In other news in Bulgaria on October 28 related to the Covid-19 crisis:

Anna Slavova has become the fourth member of Parliament for the opposition Bulgarian Socialist Party in less than a week to announce publicly that she has tested positive for Covid-19.

The party had urged all of its MPs to undergo PCR tests after a BSP MP tested positive. On October 23, a BSP MP was expelled from a sitting of the National Assembly for refusing to wear a protective mask.

The district crisis headquarters in Plovdiv has issued an order, in force from October 29 to November 12, banning people younger than 18 from visiting shopping malls unless accompanied by an adult.

The same order says that cocktail bars in the Plovdiv district must close at 11.30pm at the latest.

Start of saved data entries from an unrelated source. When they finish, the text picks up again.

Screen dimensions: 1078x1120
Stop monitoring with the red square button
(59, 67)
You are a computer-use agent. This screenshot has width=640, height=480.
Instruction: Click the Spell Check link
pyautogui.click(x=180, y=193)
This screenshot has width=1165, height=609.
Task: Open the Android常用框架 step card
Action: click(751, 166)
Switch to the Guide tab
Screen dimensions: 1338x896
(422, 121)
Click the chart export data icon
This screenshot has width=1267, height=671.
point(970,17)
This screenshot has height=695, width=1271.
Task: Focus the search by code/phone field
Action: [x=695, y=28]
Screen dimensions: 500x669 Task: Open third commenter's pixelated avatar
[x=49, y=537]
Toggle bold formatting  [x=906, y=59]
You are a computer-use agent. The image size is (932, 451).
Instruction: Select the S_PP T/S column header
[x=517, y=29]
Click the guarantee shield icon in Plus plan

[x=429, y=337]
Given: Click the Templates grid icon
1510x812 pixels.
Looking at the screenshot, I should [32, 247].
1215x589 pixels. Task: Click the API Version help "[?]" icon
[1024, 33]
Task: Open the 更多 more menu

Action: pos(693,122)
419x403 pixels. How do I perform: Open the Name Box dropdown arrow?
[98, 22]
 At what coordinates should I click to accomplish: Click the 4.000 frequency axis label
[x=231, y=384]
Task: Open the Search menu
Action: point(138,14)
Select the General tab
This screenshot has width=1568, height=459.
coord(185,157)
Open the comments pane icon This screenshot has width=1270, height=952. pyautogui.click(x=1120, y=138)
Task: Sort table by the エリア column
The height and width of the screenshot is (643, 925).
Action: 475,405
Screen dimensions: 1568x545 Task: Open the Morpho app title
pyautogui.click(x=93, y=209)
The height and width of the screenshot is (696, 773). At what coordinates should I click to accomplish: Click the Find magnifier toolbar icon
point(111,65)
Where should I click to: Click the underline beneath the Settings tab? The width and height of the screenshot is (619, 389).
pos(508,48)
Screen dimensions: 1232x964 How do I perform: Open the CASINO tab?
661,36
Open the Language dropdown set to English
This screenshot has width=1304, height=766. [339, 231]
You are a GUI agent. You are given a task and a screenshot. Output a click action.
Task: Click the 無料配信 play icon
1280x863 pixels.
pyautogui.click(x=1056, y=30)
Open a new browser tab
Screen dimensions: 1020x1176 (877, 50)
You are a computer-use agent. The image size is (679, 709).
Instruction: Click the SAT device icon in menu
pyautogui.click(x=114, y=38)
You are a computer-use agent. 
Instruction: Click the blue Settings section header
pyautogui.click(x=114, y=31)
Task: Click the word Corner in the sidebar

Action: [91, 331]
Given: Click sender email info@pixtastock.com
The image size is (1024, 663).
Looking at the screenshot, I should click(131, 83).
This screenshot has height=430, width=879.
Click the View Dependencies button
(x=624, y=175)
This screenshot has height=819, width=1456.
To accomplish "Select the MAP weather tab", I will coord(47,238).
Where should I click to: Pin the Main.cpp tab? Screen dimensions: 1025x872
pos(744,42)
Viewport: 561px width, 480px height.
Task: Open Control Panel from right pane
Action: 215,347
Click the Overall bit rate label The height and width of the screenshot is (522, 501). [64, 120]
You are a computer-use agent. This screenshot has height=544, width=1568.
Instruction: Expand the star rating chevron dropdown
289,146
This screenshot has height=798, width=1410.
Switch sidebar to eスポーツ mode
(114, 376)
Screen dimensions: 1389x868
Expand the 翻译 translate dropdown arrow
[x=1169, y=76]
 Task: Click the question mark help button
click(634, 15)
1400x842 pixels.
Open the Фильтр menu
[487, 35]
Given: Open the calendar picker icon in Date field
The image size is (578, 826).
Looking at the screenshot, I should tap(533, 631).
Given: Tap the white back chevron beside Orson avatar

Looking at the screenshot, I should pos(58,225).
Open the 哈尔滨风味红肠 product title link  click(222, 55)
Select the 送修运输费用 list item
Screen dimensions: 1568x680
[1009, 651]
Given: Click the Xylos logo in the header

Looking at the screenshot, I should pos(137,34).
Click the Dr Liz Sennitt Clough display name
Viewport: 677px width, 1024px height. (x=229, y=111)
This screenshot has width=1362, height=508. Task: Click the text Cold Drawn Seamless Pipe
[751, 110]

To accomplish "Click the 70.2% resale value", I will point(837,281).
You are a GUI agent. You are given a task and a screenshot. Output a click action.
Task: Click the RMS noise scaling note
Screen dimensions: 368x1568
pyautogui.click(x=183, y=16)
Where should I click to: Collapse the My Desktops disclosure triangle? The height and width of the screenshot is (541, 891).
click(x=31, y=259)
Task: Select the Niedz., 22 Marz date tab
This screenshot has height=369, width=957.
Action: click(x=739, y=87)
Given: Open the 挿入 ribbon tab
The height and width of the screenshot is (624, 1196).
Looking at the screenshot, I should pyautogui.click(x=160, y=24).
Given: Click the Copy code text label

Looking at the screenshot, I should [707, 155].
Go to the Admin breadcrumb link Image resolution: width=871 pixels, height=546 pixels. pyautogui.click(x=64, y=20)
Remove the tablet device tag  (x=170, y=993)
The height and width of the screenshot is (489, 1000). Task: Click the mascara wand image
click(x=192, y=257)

Plovdiv district governor Dani Kanazireva said that both decisions were dictated by practice, and after analysis.

“When pupils stop attending school, or extracurricular activities, most gather in malls,” she said. Bulgaria’s new anti-epidemic regulations, as reported by The Sofia Globe on the night of October 27, include the closure of high schools until November 12. Pupils are meant to go over to distance learning.

Kanazireva said that with the rule regarding cocktail bars “we aim not to turn cocktail bars into unregulated night discos, as happened in the spring”.

In a separate announcement, the Regional Archaeological Museum in Plovdiv said that it was closing until November 10 after four staff tested positive for Covid-19.